How to complete this task:
Look through the data below. Collect every line where the word "Click" occurs.

BEGIN

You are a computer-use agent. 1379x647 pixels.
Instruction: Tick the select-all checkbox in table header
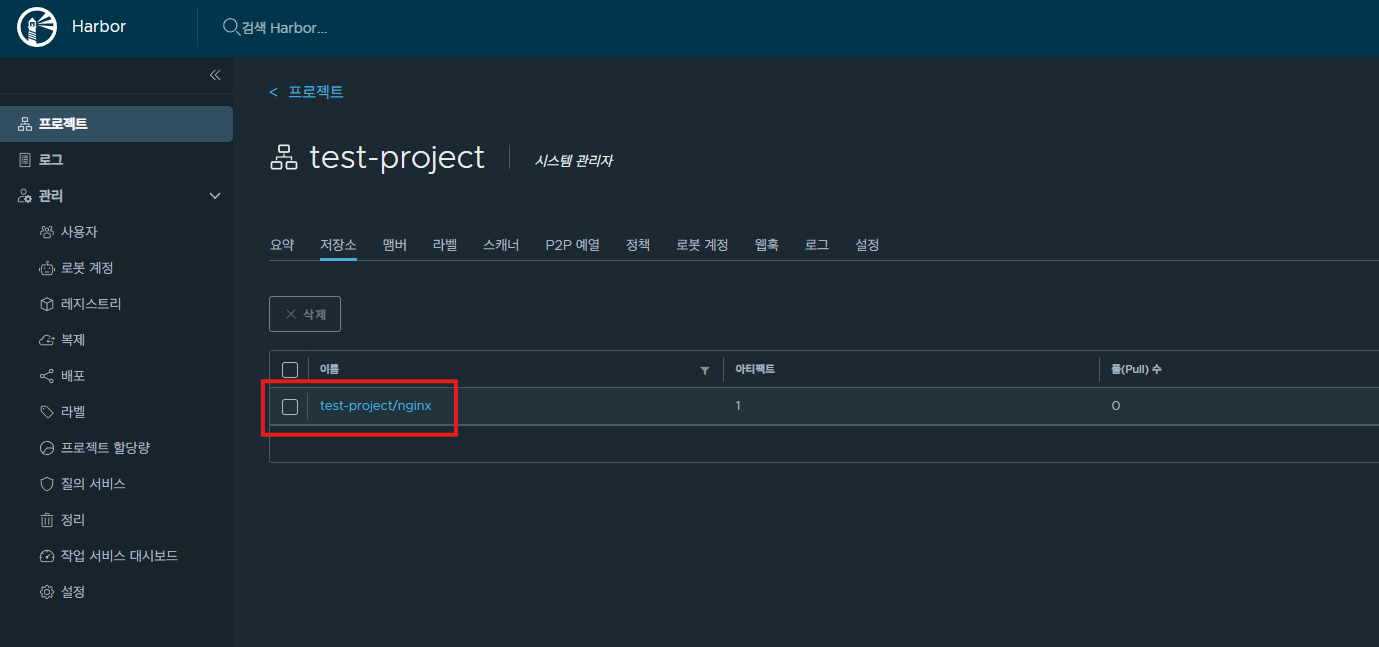[290, 370]
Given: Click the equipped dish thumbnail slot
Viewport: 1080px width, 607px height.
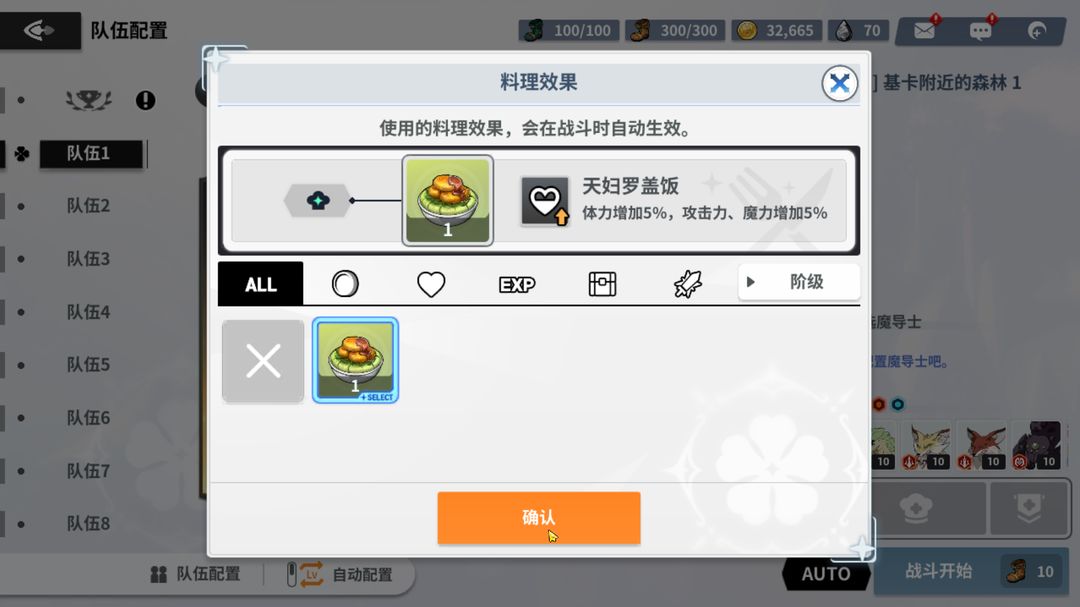Looking at the screenshot, I should (448, 200).
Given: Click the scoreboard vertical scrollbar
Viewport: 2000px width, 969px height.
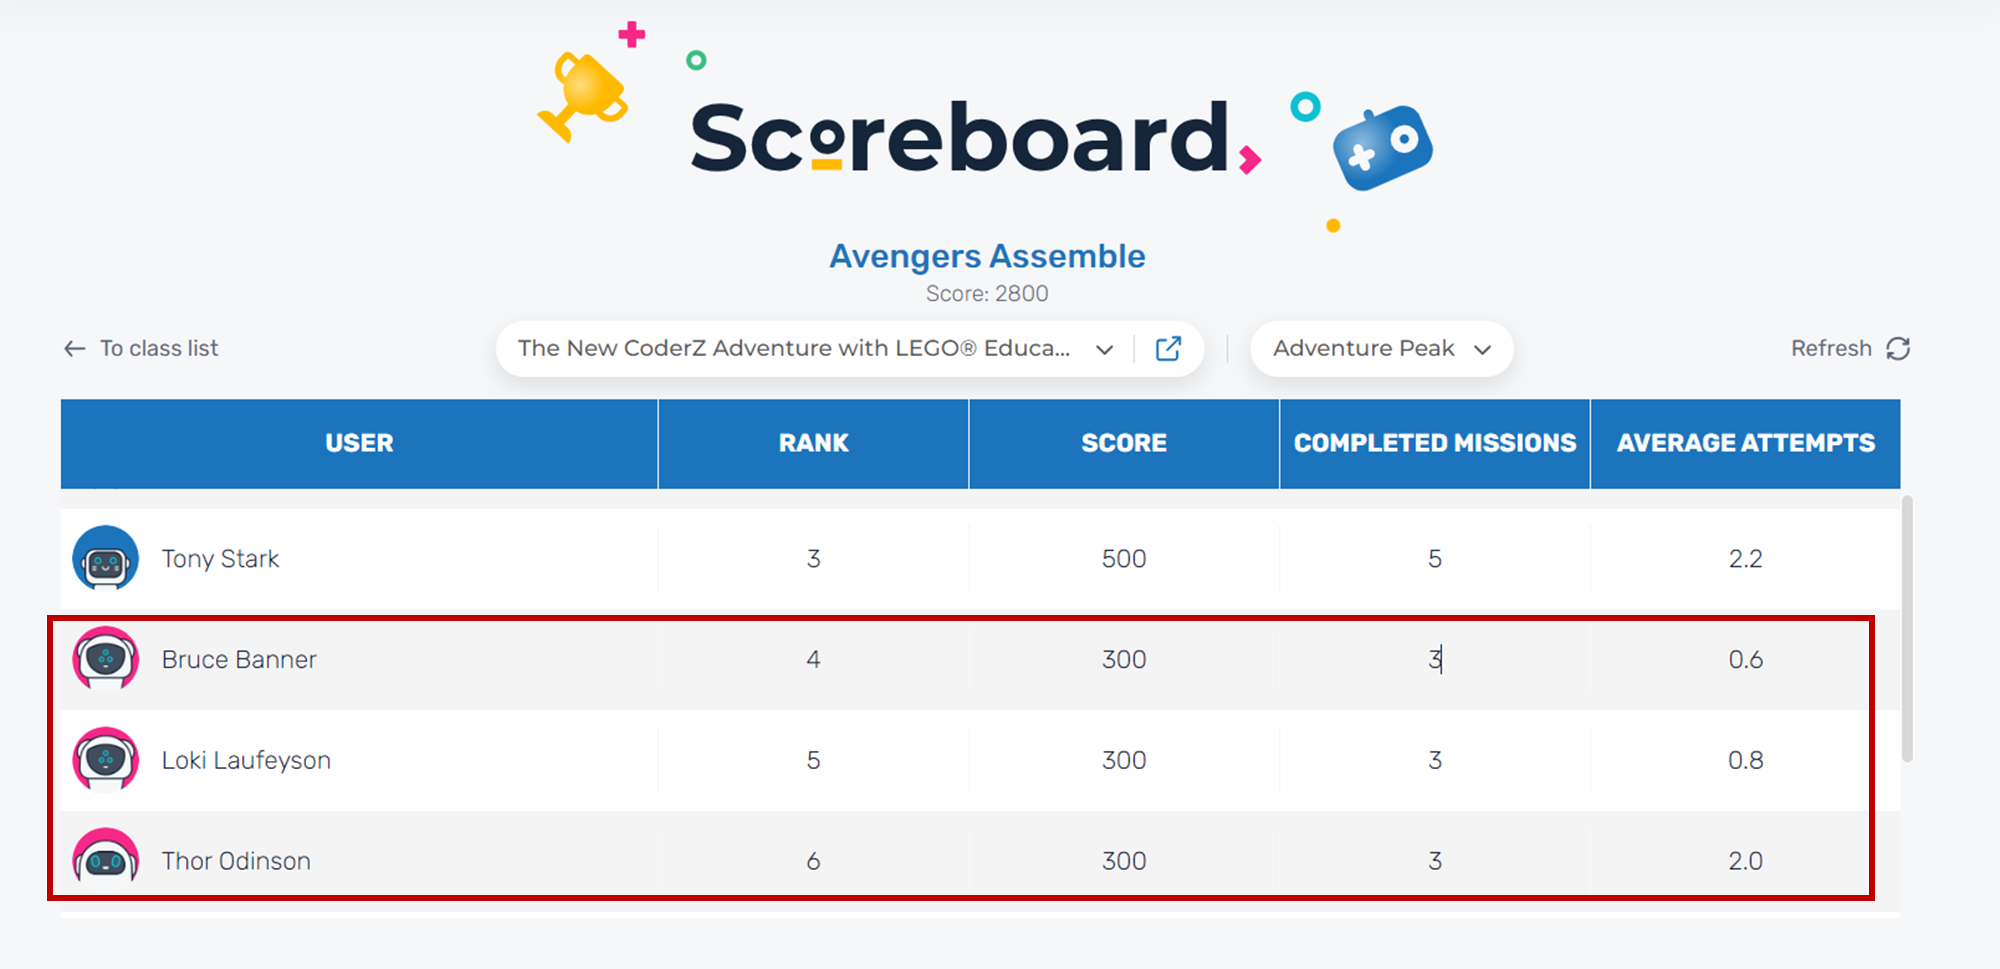Looking at the screenshot, I should (x=1907, y=628).
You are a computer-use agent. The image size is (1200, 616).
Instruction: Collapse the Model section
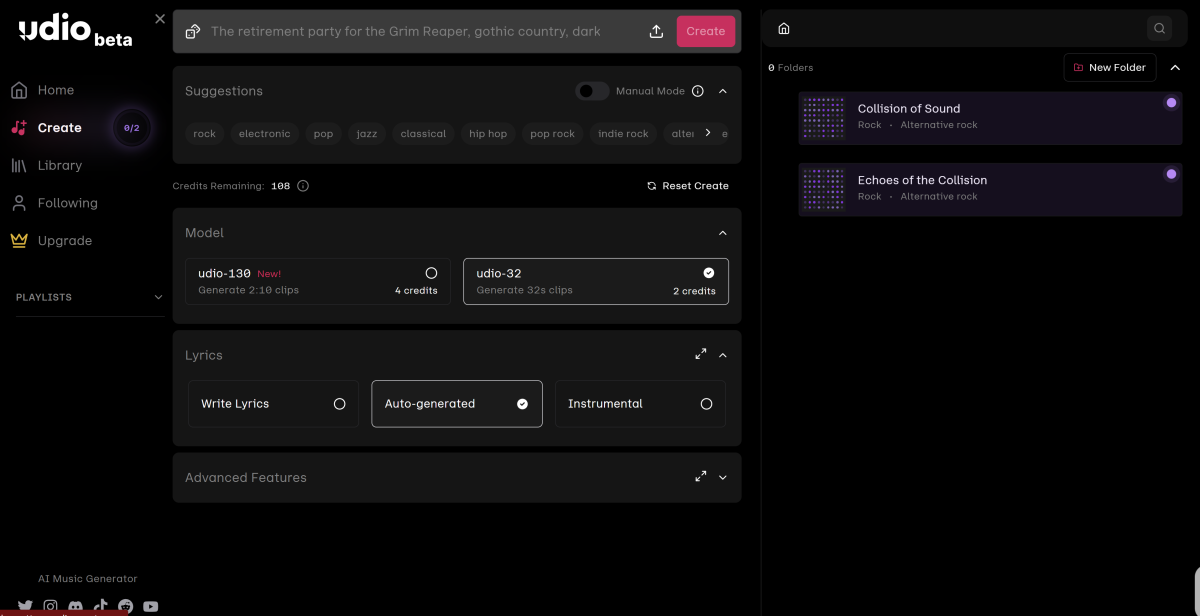(723, 233)
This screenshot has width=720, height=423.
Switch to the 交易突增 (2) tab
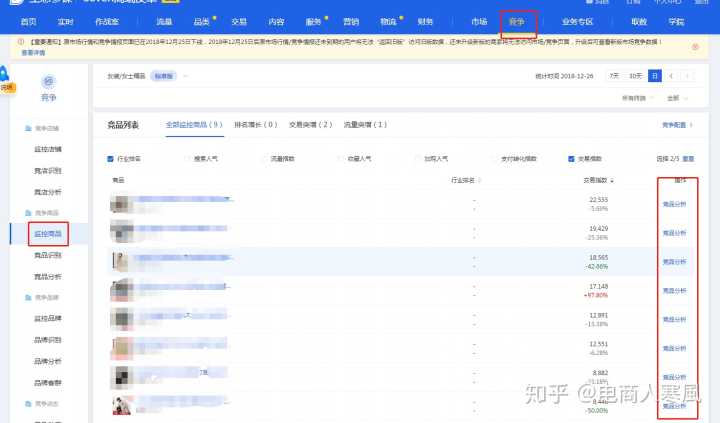(310, 124)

END

Expected output:
Given: Click the equipped dish thumbnail slot
Given: Click the scoreboard vertical scrollbar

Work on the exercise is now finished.